Inositol triphosphate signaling triggers lysosome biogenesis via calcium release from endoplasmic reticulum stores.

Lysosomes serve as cellular degradation and signaling centers that coordinate the turnover of macromolecules with cell metabolism. The adaptation of cellular lysosome content and activity via the induction of lysosome biogenesis is therefore key to cell physiology and to counteract disease. Previous work has established a pathway for the induction of lysosome biogenesis in signaling-inactive starved cells that is based on the repression of mTORC1-mediated nutrient signaling.
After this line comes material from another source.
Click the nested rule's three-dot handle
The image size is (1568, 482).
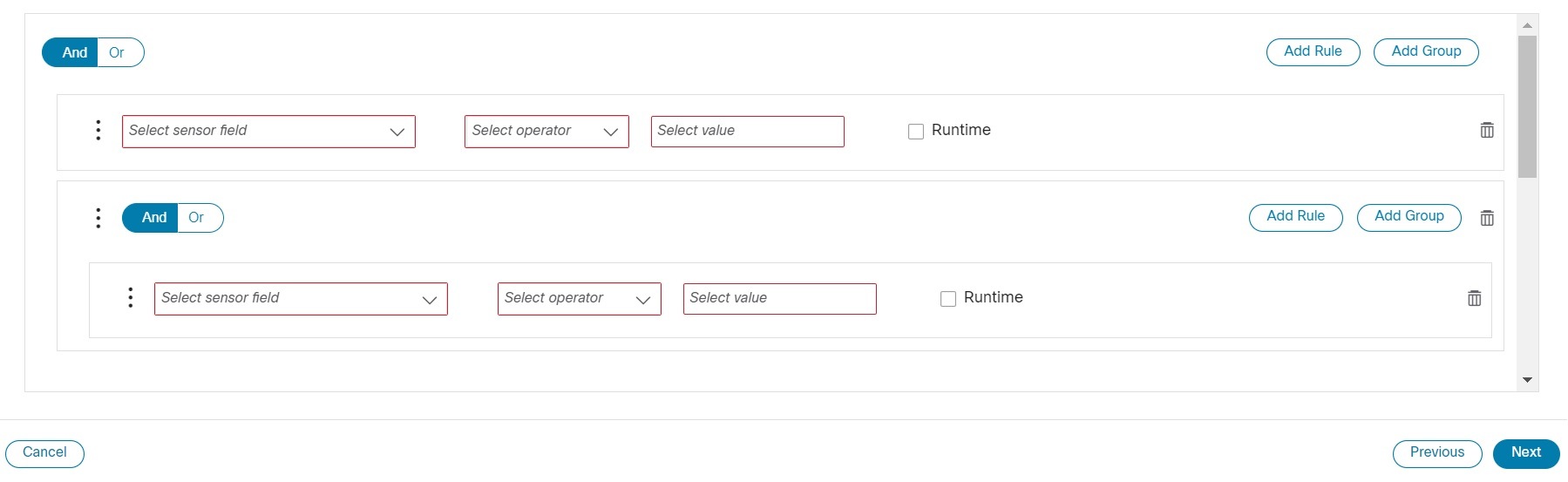tap(131, 297)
How lysosomal biogenesis is facilitated in signaling-active fed cells is poorly understood. A recent study by Malek et al (Malek et al, 2022) partially fills this gap by unraveling a nutrient signaling-independent pathway for lysosome biogenesis that operates in signaling-active cells. This pathway involves the receptor-mediated activation of phospholipase C, inositol (1,4,5)-triphosphate (IP3)-triggered release of calcium ions from endoplasmic reticulum stores, and the calcineurin-induced activation of transcription factor EB (TFEB) and its relative TFE3 to induce lysosomal gene expression independent of calcium in the lysosome lumen. These findings contribute to our understanding of how lysosome biogenesis and function are controlled in response to environmental changes and cell signaling and may conceivably be of relevance for our understanding and the treatment of lysosome-related diseases as well as for aging and neurodegeneration.